Revance’s suit comes after Scottsdale, Arizona-based Medicis was named one of the world’s most ethical companies earlier this year by the Ethisphere Institute, a New York-based think tank that focuses on business ethics and corporate social-responsibility issues.
Kara Stancell, a Medicis spokeswoman, didn’t immediately return a call for comment today on Revance’s suit.
Medicis, which makes the acne therapy Solodyn and wrinkle fighter Dysport, made a push to diversify its product lines last year by acquiring Graceway Pharmaceuticals LLC, which makes skin treatments and asthma medicine, in November as part of Graceway’s bankruptcy liquidation.
Graceway filed for bankruptcy in September 2011 after the loss of patent protection on its top-selling product, the skin cream Aldara, led to a decline in sales. The cream is designed to treat precancerous skin growths and genital warts.
Revance officials said that Medicis executives agreed in December 2007 to a $20 million partnership agreement over the wrinkle gel, known as RT001. The gel, which is still in development, will allow consumers to treat wrinkles without getting injections.
After years of tests, Revance submitted RT001 to the U.S. Food and Drug Administration for review to see if the drugmaker could move into the third stage of testing, according to the suit. Earlier this month, FDA officials concluded Revance completed Phase 2 of testing on RT001 and could proceed to Phase 3 trials, the suit said.
That clearance triggered Medicis’ obligations under the 2007 agreement to decide whether it wanted to buy Revance, pay for an exclusive license to RT001 or allow Revance to seek out other partners, the drugmaker’s lawyers said in the suit.

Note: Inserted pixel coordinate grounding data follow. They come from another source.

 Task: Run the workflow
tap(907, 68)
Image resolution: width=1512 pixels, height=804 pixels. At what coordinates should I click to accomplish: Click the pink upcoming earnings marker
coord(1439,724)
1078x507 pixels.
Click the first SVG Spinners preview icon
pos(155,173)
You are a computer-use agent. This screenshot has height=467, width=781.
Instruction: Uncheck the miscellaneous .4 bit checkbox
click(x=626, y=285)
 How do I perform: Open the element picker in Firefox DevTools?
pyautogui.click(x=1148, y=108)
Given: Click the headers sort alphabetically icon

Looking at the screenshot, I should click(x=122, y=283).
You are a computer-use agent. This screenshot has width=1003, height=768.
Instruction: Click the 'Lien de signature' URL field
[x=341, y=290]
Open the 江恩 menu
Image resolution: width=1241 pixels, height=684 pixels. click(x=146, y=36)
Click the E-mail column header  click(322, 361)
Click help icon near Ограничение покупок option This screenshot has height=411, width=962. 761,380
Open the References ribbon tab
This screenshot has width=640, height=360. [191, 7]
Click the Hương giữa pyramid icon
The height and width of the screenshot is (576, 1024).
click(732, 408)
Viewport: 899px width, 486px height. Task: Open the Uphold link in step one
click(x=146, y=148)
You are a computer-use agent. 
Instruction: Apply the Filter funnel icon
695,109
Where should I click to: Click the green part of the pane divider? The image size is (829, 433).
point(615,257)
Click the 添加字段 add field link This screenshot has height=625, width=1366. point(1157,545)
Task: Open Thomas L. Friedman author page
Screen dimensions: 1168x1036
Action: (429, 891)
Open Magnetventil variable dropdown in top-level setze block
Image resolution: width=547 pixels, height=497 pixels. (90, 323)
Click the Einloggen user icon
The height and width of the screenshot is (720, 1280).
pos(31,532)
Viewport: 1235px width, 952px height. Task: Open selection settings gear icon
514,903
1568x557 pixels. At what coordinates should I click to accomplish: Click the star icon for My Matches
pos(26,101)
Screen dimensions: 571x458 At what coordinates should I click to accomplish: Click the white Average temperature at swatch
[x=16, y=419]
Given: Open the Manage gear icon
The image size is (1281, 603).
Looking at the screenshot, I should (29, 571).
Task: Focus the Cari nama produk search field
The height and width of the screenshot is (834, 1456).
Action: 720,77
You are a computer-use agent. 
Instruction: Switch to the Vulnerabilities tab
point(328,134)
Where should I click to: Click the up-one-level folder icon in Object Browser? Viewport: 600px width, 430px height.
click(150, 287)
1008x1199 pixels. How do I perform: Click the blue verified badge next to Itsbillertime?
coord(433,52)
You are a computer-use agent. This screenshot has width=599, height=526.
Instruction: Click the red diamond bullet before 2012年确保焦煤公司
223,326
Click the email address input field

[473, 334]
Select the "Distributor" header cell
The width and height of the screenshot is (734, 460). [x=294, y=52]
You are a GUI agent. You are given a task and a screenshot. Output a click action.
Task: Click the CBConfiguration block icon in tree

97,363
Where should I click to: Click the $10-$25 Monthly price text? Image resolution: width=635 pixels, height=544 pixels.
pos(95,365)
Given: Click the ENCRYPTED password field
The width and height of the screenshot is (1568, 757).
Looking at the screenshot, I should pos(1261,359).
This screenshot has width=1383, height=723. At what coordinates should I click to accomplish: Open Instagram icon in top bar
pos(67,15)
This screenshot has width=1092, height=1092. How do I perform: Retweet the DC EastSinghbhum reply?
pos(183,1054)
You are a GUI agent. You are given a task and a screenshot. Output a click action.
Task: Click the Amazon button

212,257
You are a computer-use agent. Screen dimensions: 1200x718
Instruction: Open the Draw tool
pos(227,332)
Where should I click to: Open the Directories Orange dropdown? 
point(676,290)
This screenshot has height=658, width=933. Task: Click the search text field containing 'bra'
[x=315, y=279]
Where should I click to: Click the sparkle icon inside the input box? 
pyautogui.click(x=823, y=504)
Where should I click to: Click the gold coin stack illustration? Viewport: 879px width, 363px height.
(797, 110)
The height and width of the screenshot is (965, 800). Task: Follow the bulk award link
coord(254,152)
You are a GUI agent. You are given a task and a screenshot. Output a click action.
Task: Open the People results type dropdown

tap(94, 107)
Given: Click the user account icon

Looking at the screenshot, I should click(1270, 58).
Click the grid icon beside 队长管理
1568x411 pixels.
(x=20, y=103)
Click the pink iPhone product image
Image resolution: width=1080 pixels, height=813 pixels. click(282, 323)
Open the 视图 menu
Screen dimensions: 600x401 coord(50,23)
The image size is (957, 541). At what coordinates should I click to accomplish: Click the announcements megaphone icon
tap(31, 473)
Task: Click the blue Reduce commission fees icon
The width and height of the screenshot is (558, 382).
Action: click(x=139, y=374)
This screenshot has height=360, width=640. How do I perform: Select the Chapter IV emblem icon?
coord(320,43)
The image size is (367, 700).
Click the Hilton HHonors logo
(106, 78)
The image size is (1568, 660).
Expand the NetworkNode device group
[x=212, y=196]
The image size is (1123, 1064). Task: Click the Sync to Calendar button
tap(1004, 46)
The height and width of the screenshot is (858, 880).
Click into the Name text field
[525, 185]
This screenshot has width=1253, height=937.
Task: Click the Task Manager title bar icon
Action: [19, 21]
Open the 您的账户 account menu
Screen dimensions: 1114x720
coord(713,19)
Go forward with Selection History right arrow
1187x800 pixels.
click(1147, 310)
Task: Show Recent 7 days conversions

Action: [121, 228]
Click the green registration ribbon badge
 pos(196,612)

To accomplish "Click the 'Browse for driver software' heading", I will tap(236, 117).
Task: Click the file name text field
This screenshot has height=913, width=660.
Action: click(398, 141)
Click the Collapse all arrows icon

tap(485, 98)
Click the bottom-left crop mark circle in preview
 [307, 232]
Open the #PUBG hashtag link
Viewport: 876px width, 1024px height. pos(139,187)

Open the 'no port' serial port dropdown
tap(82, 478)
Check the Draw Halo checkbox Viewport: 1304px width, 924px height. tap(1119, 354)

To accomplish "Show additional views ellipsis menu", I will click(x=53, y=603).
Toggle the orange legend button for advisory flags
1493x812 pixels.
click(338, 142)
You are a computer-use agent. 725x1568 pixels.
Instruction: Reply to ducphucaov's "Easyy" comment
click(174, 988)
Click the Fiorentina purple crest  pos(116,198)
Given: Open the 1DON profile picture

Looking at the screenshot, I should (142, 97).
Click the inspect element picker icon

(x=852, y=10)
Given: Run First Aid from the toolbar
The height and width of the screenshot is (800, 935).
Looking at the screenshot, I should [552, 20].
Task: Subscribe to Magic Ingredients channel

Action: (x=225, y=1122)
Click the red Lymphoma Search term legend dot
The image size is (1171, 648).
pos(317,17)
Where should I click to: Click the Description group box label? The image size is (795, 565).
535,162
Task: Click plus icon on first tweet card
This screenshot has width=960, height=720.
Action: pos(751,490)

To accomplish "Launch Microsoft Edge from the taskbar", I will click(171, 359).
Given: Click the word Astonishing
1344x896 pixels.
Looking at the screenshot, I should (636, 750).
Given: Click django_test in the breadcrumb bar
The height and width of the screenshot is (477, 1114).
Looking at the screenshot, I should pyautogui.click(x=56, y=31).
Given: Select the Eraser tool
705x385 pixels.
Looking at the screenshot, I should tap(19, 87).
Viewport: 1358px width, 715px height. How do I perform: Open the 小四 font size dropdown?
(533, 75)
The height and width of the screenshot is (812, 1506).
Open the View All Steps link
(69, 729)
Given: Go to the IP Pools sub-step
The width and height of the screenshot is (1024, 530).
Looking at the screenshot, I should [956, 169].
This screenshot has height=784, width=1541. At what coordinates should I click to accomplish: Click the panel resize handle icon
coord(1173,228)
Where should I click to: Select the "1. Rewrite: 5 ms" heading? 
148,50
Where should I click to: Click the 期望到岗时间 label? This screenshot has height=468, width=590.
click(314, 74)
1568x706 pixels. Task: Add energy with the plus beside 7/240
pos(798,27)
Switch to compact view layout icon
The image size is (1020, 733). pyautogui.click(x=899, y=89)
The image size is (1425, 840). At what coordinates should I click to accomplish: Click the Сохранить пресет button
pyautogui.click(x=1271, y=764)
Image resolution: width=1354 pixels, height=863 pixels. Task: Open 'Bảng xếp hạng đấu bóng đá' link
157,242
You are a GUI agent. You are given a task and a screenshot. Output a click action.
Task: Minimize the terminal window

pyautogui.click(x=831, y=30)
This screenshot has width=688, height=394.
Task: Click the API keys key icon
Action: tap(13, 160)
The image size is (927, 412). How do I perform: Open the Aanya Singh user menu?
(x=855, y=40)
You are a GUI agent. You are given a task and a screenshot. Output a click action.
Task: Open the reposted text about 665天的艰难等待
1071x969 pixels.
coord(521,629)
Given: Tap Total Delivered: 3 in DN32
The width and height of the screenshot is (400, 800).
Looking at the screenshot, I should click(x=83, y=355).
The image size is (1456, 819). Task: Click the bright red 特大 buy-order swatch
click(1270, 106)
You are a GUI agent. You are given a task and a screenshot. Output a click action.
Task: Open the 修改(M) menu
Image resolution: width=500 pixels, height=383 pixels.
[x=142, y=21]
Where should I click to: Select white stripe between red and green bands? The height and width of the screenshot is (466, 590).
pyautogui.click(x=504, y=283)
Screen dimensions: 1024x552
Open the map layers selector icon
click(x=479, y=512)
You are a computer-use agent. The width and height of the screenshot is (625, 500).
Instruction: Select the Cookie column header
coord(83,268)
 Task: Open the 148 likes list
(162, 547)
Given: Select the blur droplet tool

Medicis officials have refused to make that call, demanding instead that Revance “engage in additional lengthy Phase 22 regulatory activities,” according to the suit.
Revance executives contend that Medicis officials are dragging their feet in honoring the agreement “in an attempt to starve Revance to the point that Medicis can obtain Revance’s technology for a bargain price,” the lawyers said in the suit.
The case is Revance Therapeutics Inc. v. Medicis Pharmaceutical Corp., 7549, Delaware Chancery Court (Wilmington).